═════ ITEMS

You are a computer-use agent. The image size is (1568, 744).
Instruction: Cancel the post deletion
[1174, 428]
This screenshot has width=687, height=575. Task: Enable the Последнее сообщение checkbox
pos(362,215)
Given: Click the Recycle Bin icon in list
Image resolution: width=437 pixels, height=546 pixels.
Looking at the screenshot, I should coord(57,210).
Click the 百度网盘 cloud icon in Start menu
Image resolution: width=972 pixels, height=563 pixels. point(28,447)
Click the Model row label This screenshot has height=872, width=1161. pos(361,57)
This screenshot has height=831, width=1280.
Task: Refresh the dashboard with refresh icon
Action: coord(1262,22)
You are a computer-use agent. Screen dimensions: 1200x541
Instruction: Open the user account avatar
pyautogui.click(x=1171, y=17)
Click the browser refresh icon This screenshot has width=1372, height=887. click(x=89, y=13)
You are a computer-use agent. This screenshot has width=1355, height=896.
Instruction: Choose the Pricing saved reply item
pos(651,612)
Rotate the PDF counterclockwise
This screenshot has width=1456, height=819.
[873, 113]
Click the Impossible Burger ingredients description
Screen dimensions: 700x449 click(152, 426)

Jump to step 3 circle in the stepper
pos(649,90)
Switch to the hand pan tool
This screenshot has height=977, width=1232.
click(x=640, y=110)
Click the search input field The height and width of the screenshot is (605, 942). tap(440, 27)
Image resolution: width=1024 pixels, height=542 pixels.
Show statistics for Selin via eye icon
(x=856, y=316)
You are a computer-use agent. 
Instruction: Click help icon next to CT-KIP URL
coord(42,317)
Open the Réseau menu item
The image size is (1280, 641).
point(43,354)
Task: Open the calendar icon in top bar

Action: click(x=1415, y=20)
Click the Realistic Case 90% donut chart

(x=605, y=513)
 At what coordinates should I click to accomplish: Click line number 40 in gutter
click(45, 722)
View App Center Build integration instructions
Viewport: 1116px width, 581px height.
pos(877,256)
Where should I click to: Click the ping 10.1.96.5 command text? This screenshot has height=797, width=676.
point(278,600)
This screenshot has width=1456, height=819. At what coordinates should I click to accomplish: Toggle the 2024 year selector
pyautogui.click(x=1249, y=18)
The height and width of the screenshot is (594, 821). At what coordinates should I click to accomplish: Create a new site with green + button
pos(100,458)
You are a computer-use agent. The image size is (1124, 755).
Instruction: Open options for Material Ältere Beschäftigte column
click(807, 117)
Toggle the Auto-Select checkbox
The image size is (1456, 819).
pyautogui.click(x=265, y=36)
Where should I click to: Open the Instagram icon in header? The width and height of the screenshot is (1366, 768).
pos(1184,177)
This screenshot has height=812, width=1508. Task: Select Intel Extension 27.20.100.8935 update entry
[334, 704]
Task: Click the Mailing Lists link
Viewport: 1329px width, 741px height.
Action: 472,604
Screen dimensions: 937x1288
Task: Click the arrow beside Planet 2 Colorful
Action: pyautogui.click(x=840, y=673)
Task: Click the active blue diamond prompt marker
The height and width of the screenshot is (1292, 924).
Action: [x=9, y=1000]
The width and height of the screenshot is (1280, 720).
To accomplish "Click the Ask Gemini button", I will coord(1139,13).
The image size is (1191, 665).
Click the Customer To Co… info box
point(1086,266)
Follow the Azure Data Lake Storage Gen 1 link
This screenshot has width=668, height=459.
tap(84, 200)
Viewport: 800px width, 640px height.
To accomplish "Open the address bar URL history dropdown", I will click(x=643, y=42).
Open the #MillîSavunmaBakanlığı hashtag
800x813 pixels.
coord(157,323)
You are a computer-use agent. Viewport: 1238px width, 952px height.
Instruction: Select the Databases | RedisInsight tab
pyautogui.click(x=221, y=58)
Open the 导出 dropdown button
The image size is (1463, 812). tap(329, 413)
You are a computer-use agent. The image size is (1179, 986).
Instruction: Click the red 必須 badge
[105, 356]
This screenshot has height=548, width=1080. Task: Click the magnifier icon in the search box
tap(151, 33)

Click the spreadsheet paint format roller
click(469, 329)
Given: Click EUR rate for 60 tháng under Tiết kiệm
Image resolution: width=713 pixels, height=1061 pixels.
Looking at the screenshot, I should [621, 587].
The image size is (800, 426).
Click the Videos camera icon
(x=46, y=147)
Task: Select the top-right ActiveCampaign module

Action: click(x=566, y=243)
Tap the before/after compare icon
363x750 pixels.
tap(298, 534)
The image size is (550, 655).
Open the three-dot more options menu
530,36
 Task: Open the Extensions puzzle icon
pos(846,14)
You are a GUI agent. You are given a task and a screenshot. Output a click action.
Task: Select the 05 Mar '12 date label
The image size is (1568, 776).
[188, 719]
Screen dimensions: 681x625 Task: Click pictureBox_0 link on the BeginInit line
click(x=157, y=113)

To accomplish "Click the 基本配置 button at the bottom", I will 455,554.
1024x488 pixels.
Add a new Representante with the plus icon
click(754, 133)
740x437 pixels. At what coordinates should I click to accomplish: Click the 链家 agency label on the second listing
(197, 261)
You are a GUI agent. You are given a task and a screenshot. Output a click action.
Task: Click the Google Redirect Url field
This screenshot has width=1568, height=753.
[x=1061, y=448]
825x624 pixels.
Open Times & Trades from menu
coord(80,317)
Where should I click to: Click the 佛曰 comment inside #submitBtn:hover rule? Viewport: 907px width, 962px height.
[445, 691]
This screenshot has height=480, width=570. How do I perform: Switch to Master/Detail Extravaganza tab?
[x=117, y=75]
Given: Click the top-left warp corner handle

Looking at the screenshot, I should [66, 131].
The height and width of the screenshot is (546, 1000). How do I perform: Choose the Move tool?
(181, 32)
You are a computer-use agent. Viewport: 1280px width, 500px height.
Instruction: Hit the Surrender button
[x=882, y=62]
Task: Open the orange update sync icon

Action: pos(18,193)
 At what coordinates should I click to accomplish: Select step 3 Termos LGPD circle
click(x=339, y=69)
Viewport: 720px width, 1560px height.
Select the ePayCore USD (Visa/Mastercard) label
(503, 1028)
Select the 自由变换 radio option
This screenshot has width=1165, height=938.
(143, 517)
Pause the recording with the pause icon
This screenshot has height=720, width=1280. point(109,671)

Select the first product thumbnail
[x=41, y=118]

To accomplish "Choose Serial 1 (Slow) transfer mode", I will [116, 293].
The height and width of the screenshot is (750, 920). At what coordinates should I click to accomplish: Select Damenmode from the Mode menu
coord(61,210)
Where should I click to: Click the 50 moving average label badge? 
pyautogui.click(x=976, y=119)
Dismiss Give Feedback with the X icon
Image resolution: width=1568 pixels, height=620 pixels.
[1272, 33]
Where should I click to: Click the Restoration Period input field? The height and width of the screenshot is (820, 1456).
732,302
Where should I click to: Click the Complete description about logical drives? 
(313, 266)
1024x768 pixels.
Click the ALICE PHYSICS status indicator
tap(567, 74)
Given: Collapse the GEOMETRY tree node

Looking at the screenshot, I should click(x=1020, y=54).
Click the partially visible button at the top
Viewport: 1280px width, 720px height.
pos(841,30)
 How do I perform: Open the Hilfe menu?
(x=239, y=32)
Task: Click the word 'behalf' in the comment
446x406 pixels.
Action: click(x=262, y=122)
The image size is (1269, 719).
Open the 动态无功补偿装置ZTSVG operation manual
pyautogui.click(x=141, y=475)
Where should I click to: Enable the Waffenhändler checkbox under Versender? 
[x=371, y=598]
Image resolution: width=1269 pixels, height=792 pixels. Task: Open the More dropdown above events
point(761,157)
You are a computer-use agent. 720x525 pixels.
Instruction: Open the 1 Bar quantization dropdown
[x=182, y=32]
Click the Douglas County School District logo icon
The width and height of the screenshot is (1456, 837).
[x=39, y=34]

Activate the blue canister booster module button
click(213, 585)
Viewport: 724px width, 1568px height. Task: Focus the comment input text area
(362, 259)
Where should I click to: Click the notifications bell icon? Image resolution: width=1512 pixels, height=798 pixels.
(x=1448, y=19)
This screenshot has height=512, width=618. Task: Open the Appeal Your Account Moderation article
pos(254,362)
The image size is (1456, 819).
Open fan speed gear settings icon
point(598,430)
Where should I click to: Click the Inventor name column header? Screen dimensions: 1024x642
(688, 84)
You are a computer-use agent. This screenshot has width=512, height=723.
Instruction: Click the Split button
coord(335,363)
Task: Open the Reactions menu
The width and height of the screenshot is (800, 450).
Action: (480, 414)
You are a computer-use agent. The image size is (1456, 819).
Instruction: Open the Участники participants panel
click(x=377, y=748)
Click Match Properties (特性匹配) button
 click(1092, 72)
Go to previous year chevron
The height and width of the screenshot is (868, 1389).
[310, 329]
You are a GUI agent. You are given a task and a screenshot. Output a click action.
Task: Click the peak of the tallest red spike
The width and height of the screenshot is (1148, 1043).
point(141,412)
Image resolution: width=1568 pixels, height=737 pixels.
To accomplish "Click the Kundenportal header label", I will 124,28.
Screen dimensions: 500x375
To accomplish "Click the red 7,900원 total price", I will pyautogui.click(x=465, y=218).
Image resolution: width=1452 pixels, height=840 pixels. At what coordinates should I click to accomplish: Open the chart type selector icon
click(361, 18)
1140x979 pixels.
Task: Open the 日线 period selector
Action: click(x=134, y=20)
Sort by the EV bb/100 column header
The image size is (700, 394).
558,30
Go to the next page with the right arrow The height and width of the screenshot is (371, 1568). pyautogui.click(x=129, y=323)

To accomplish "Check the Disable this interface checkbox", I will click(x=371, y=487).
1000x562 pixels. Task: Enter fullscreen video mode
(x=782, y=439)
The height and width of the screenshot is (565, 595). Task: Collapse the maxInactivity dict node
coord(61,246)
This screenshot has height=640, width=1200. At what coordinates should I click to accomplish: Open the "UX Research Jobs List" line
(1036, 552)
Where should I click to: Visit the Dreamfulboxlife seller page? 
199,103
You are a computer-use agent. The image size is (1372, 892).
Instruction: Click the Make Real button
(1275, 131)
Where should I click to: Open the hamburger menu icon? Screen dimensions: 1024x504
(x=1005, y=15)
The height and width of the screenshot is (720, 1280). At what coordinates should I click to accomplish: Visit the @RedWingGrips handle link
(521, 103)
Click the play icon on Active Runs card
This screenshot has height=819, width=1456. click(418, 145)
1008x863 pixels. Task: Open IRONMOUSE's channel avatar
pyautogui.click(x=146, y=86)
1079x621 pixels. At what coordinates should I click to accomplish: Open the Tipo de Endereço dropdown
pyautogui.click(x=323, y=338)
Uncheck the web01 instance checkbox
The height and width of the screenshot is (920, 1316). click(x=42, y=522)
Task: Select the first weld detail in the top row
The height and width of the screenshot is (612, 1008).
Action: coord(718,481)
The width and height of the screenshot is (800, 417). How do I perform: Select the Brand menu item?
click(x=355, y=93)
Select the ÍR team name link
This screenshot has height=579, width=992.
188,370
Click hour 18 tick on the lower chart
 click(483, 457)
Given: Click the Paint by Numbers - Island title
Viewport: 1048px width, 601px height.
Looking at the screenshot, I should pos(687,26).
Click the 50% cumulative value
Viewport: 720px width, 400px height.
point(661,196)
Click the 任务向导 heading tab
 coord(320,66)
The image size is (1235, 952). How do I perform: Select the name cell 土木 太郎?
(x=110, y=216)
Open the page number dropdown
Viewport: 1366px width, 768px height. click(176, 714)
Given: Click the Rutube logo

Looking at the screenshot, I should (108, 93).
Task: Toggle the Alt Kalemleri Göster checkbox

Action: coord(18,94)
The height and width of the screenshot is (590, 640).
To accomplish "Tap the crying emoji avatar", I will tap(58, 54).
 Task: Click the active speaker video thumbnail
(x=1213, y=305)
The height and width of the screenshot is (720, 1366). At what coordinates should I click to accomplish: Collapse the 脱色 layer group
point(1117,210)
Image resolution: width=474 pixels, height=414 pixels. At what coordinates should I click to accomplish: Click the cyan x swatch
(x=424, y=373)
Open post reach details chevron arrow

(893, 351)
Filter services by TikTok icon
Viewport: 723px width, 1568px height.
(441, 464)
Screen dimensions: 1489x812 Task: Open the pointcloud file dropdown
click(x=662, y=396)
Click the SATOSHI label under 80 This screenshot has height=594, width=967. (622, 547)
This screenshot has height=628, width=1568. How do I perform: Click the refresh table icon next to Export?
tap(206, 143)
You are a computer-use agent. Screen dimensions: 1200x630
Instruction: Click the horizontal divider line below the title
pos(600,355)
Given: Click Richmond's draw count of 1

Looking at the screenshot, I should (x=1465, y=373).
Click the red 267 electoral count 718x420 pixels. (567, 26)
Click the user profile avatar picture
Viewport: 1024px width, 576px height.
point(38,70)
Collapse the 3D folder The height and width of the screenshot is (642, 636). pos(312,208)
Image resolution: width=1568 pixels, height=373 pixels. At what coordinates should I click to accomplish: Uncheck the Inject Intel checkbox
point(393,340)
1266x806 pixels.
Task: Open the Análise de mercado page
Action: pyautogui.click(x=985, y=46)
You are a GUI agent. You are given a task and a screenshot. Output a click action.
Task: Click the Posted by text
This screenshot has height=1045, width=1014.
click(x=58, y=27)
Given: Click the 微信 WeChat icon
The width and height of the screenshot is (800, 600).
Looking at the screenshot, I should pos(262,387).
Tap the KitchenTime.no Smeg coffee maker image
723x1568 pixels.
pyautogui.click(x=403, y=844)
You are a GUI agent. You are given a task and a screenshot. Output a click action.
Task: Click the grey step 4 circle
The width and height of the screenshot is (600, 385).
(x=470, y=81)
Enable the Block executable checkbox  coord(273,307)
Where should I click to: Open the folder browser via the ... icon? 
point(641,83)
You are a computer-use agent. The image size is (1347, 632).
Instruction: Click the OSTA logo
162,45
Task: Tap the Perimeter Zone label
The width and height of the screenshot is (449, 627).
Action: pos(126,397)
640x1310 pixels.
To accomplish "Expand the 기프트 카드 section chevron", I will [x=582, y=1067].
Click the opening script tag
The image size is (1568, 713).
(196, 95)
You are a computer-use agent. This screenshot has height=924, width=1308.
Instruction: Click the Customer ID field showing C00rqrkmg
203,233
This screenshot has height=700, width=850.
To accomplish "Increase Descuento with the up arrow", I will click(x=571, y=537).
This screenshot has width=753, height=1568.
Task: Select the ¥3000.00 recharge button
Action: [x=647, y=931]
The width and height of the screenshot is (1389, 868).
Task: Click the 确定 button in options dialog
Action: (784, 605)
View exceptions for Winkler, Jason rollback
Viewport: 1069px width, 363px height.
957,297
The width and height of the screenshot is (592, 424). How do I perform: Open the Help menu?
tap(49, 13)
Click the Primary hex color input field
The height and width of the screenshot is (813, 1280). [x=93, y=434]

══════════

Return the lines of the data above verbatim, beginning with the line that contains "will [116, 293]." and continuing through the line that contains "coord(61,210)".

__EXERCISE ANSWER__
To accomplish "Choose Serial 1 (Slow) transfer mode", I will [116, 293].
The height and width of the screenshot is (750, 920). At what coordinates should I click to accomplish: Select Damenmode from the Mode menu
coord(61,210)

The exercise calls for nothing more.